San Francisco


The Golden Gate, Vikram Seth, 1986
This brilliant early novel by the author of A Suitable Boy is written as a narrative poem about five contemporary San Francisco residents.

The Maltese Falcon, Dashiell Hammett, 1930
Tough but tender Sam Spade gumshoes his way across the city, helping a beautiful woman get her manicured paws on a golden bird.

Tales of the City, Armistead Maupin, 1978
Before Sex and the City, there were these tales of San Francisco set in a Russian Hill apartment house—vibrant, gay, sentimental and funny.


San Francisco Almanac: Everything You Want to Know about the City, Gladys Hansen, 1995
An indispensable reference with inside info on everything from the 1906 earthquake to cable cars to famous locals.

The World of Herb Caen: San Francisco 1938–1997, Barnaby Conrad, 1999
The newsprint voice of San Francisco for over half the 20th century, the late Pulitzer Prize-winning columnist Caen is the consummate crusty insider driven by an insatiable curiosity for his home town.

Reclaiming San Francisco: History, Politics, Culture, James Brook, Chris Carlsson, and Nancy J. Peters, eds., 1998
A sweeping, diverse essay collection that includes the perspectives of historians, writers, architects, geographers and artists.


Milk, Gus Van Sant, 2008
Sean Penn delivers an Oscar-winning performance as the first publicly gay politician to be elected in California.
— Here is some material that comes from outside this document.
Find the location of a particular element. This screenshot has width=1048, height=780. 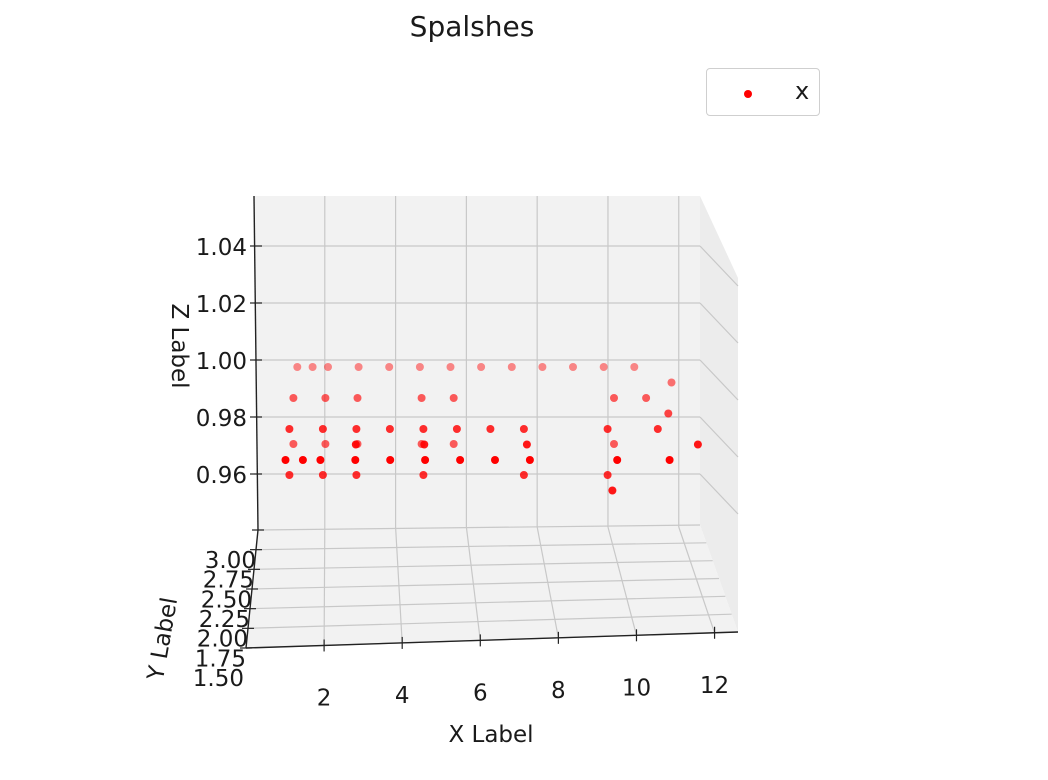

z-tick-label: 0.98 is located at coordinates (222, 419).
Vertigo, Alfred Hitchcock, 1958 — Acrophobic detective James Stewart becomes obsessed with platinum blond Kim Novak on the hilly San Francisco streets in a Hitchcock classic.

Dirty Harry, Clint Eastwood, 1989
A killer punk, Scorpio, makes the day of Eastwood’s detective all across the city on the hill in a thinly veiled version of the famed Zodiac murders. 

The Last Waltz, Martin Scorsese, 1978
Directed by Marty in the fertile period between Taxi Driver and Raging Bull, the intimate, festive film documents The Band’s farewell concert on Thanksgiving 1976 at San Francisco’s Winterland.

Harold and Maude, Hal Ashby, 1971
Rarely has a Hollywood movie combined whimsy and suicide with more grace than this cult comedy shot on location in the Bay Area about a morbid youth (Bud Cort) infatuated with a free-spirited septuagenarian (Ruth Gordon).